WORK ITEM>
In the blog post on PAYGO and the budget, how much spending for next year did all three budgets call for?

READING PASSAGE>
*** Begin section ***

The column (available here for non-subscribers) is about a proposal to offset an expansion of SCHIP, a health insurance program for kids, by eliminating the Medicare Advantage progam, which by Krugman's account is a wasteful subsidy for private health insurers. Though Krugman does not mention it, PAYGO was probably the inspiration to link this program expansion with a program elimination, as the package is more or less deficit-neutral and therefore not subject to a PAYGO point of order.
Program A is the proposal by Senator Hillary Clinton and Representative John Dingell to cover all children by expanding the highly successful State Children's Health Insurance Program. To pay for that expansion, Democrats are talking about ... shutting down Program B, the huge subsidy to private insurance plans ... so-called Medicare Advantage plans — created by the 2003 Medicare Modernization Act. The numbers for that trade-off add up, with a little room to spare. ...
Similar things are happening with attempts to close the "tax gap," or the difference between the amount of taxes owed and actually paid. Proposals are being floated to increase tax information reporting on stock sales, and shut down offshore tax havens. This legislation could gain momentum by becoming PAYGO offsets.
Taking on wealthy people and powerful industries is never easy. But PAYGO makes doing so much more likely. In a PAYGO world, good things like more health care for kids have to be paid for with more revenues or program cuts. Eliminating wasteful spending on corporations and the wealthy, or catching wealthy tax dodgers, are easier way to pays for these programs than raising taxes.
If PAYGO isn't around, legislators would have less incentive to root out waste - and more opportunity to increase the deficit, which can cause problems for programs down the road.
In a paid-for package, the public also sees why these corporate subsidies are truly damaging- they're a fiscal trade-off where money is taken away from public programs that benefit us all and given to industries that don't need it. Eliminating waste isn't just "soaking the rich;" it's about providing for the common good.
Tuesday, April 03, 2007
Check out Dana's latest post on TPM Cafe- The Budget Resolutions: Whose Largest Tax Increase in History?
By the time Congress left town for Easter recess last week, both the House and the Senate had adopted Fiscal Year 2008 federal budget resolutions. The two resolutions were remarkably similar and, in fact, closely tracked the budget proposed by President Bush in early February. All three budgets called for about $2.9 trillion in spending next year. They all claimed to produce surpluses by the year 2012. The spending increases they proposed in the next fiscal year were all within four percent of each other in real terms. And none called for tax increases.
Citizens For Tax Justice has a good piece on the "biggest tax increase in history" line being used by every Republican on the planet.

*** End section ***

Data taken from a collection

*** Begin section ***

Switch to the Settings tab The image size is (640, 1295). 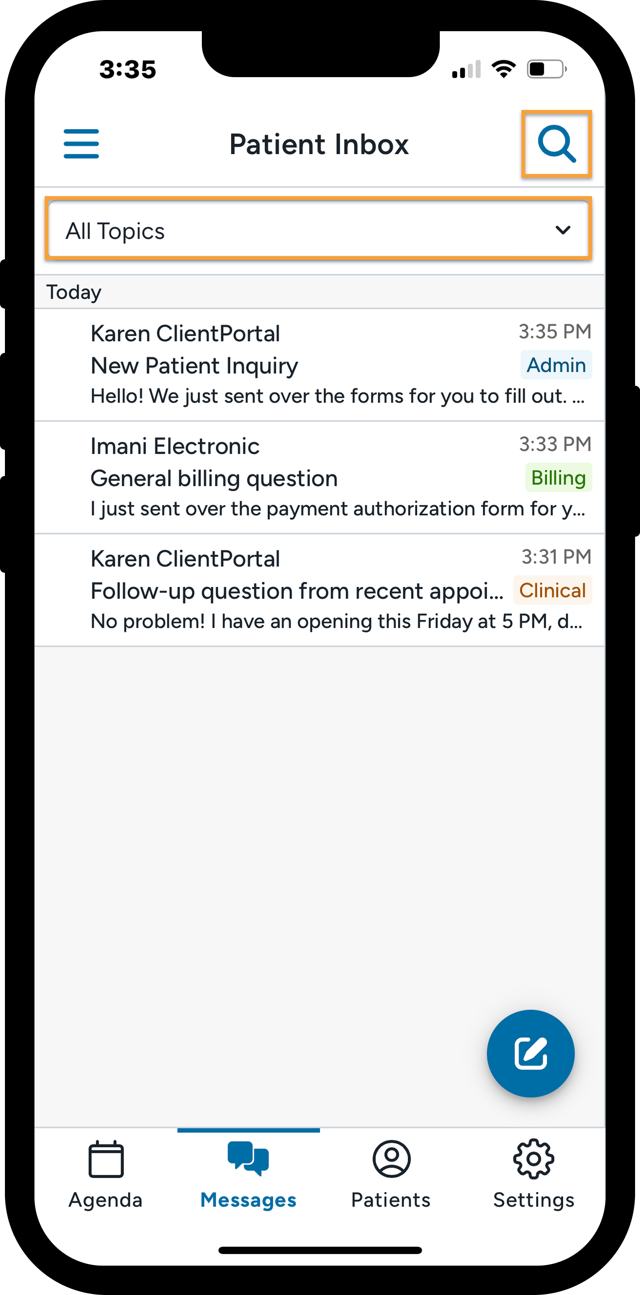pyautogui.click(x=533, y=1175)
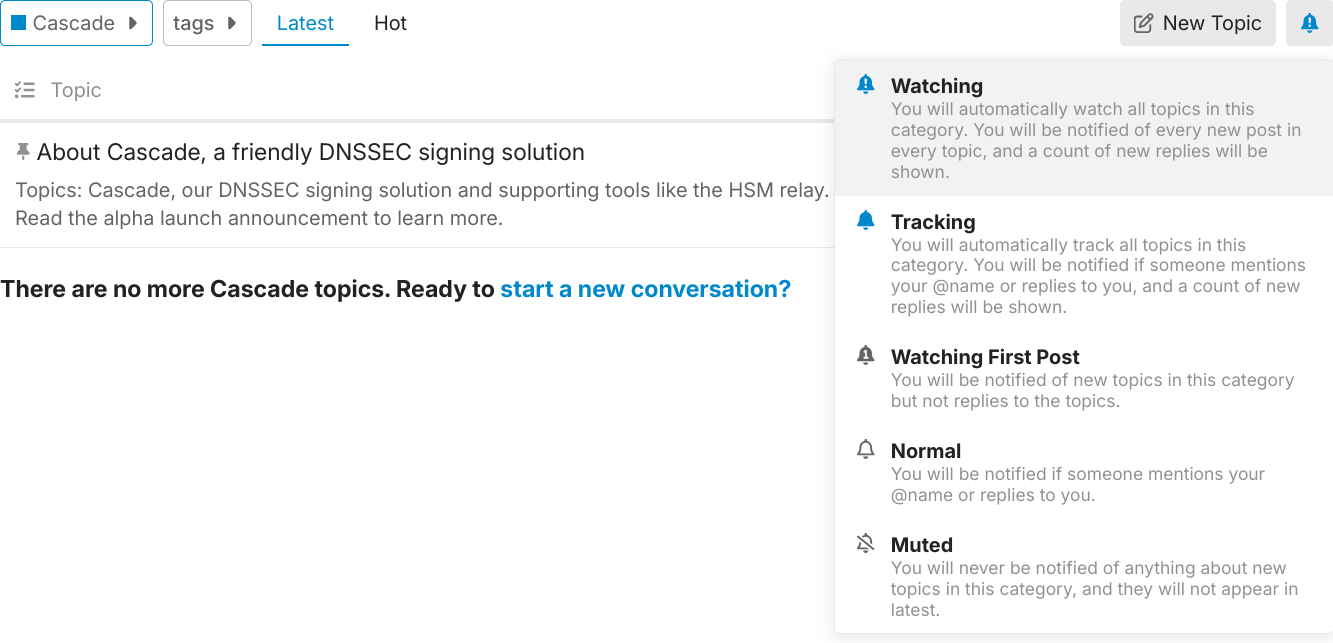This screenshot has height=643, width=1333.
Task: Click the Normal outline bell icon
Action: pyautogui.click(x=866, y=450)
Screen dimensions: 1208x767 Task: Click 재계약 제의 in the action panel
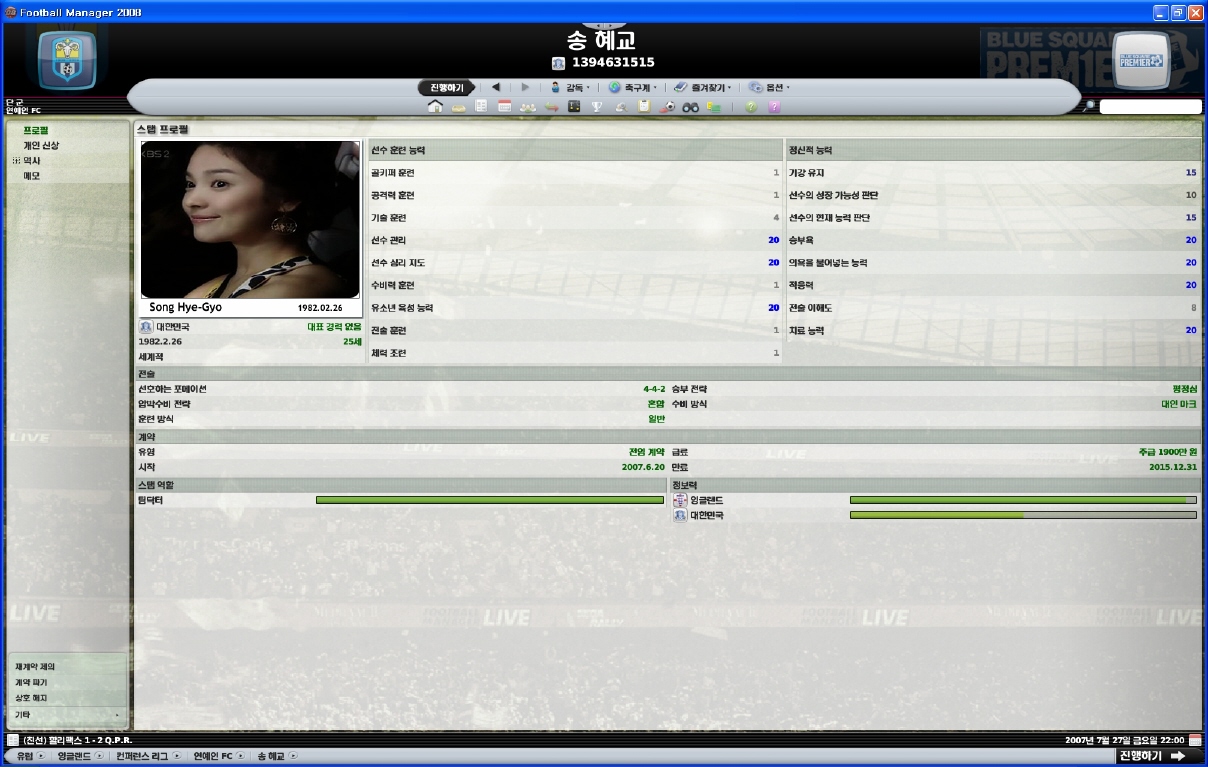click(35, 666)
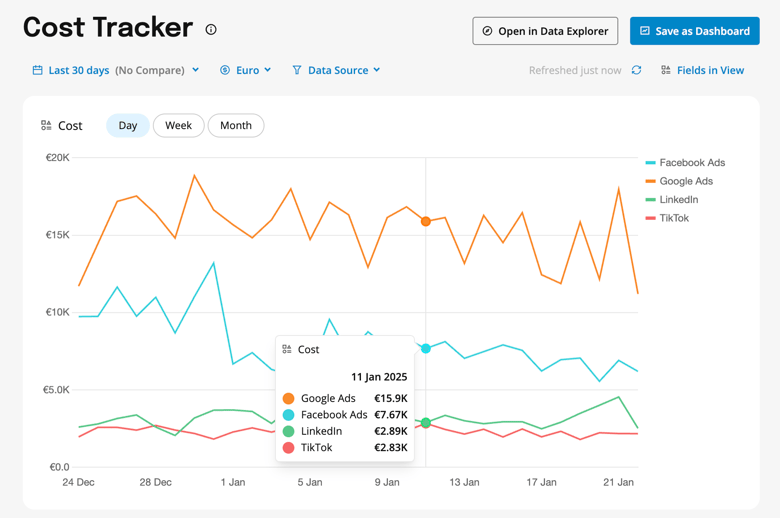Open the Fields in View panel
The width and height of the screenshot is (780, 518).
(x=710, y=70)
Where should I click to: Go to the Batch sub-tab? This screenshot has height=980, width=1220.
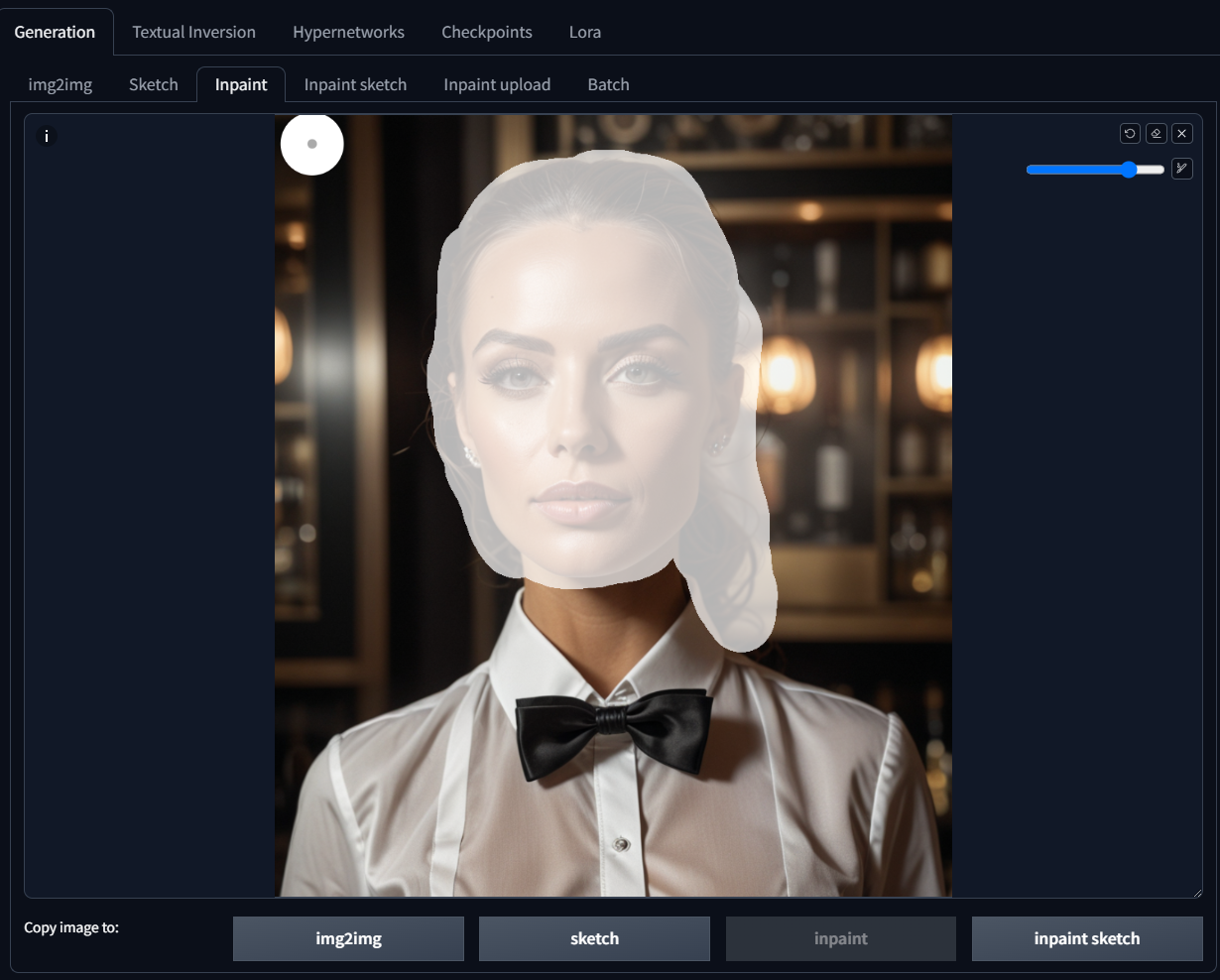(608, 84)
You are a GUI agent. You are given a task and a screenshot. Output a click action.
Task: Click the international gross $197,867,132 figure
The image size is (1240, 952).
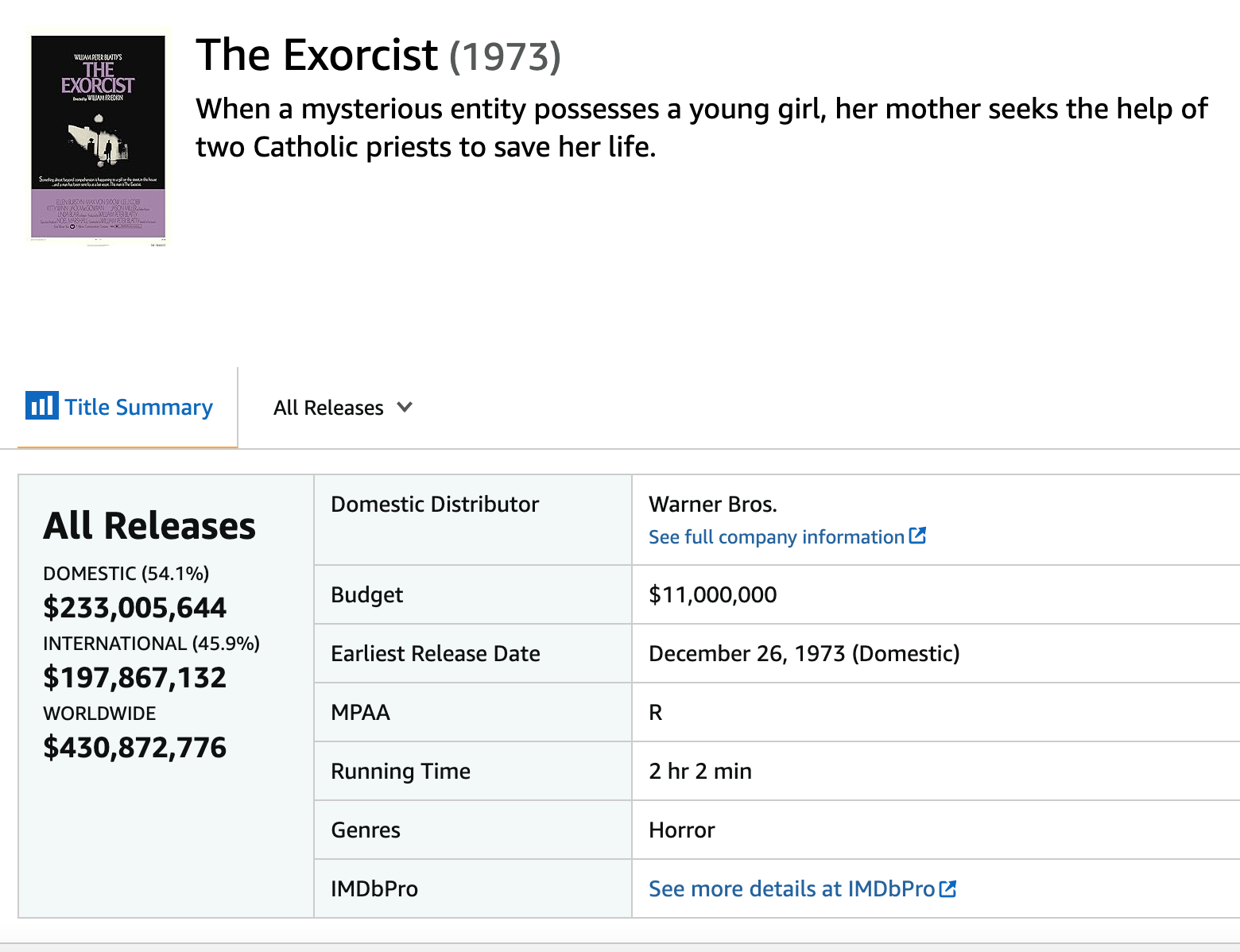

*** End section ***

YOUR RESPONSE>
About $2.9 trillion.